SCUPPERNONG GRAPE WINE (Folk Recipe)
Scuppernong grapes are the bronze-skinned cousins of the muscadine family, and they carry a flavor unlike anything you’d find in a European wine grape — floral, musky, almost tropical, with enough natural sugar to make your hydrometer nervous. This Georgia folk recipe strips winemaking down to its bare bones: no fancy equipment, no lab-cultured yeast, no airlock. Just ripe grapes, cane sugar, clean hands, and patience.

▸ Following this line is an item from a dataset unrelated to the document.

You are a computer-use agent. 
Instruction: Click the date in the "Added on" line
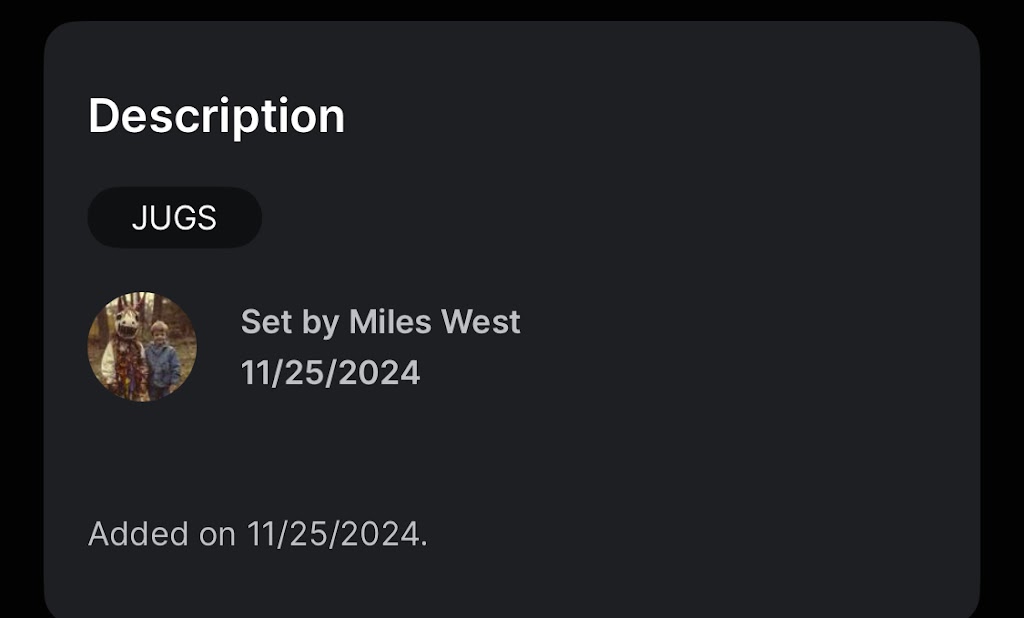pos(336,534)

The result is a rustic, amber-hued wine that tastes like late summer on a porch somewhere south of Atlanta.
The beginner trap: Wild (ambient) yeast is unpredictable — it can stall mid-ferment or produce off-flavors, so swapping in a reliable wine yeast like EC-1118 or Lalvin 71B will give you far more consistent results.
Ingredients
- 4–6 gallons fresh Scuppernong grapes (fresh or frozen; other muscadine varieties work fine)

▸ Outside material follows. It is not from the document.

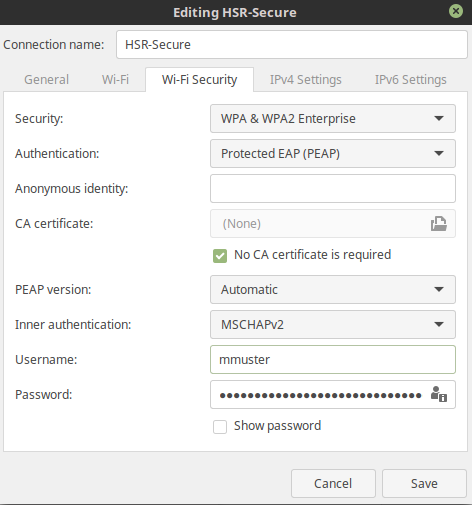Open the MSCHAPv2 inner authentication dropdown
472x505 pixels.
(333, 325)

- 4–8 lbs granulated white sugar, adjusted to taste and grape sweetness
Method
- Remove grapes from stems, discard any damaged fruit, and rinse thoroughly with clean water.

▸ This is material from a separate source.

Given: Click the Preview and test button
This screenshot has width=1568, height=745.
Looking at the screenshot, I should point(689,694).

- Place grapes in a large, sanitized bucket or tub and crush them by hand or with a potato masher — press firmly but do not pulverize the seeds, which will add harsh bitterness to the juice.
- Cover the container loosely with a clean cloth and let the crushed grapes sit for three days at room temperature, stirring the pulp two or three times each day.
- Strain the pulp through a fine-mesh bag, cheesecloth, or a clean pillowcase, pressing firmly from top to bottom to extract 1.5–3 gallons of juice.
- Pour the strained juice into a sanitized fermentation vessel and begin adding sugar a little at a time, stirring well after each addition.
- Use a hydrometer to target a starting specific gravity of 1.090–1.100; if you don’t have one, use the traditional egg test — drop a clean, raw egg into the juice and stop adding sugar once it floats with a quarter-sized area showing above the surface.
- Add your wine yeast according to package directions, then fit the vessel with an airlock (or cover loosely with cloth if following the folk method) and leave 2 inches of headspace at the top.
- Ferment at room temperature for 2–4 weeks, until bubbling slows to a near stop.
- Wait an additional two weeks after fermentation ends, then rack (siphon) the wine off the sediment into a clean, sanitized jug, topping up with a little water or reserved juice to minimize air contact.
- Cork or cap tightly and store in a cool, dark place for at least 4–6 weeks before tasting — late autumn is the traditional target.
Why this works
Scuppernong grapes carry natural wild yeast on their skins, which is why this old recipe needs no added yeast — the microbes are already there. The three-day soak lets those yeasts multiply and begin breaking down sugars before you even press the juice. The egg-float sugar test is a surprisingly clever low-tech stand-in for a hydrometer: a raw egg floats higher in denser liquid, so when it bobs up noticeably, you know the dissolved sugar concentration is high enough to produce a wine with meaningful alcohol. The cloth stopper mimics a modern airlock by letting CO₂ escape while blocking insects and debris — not perfect, but functional for a short ferment.
Notes
If fresh Scuppernongs aren’t available at your local market, frozen muscadine grapes (often found at Southern grocery chains or online) work well — thaw completely before crushing. Any muscadine variety, bronze or black, can be used in place of Scuppernong. For more reliable and cleaner fermentation, add 1 Campden tablet (potassium metabisulfite) per gallon before pitching yeast to knock back wild microbes first.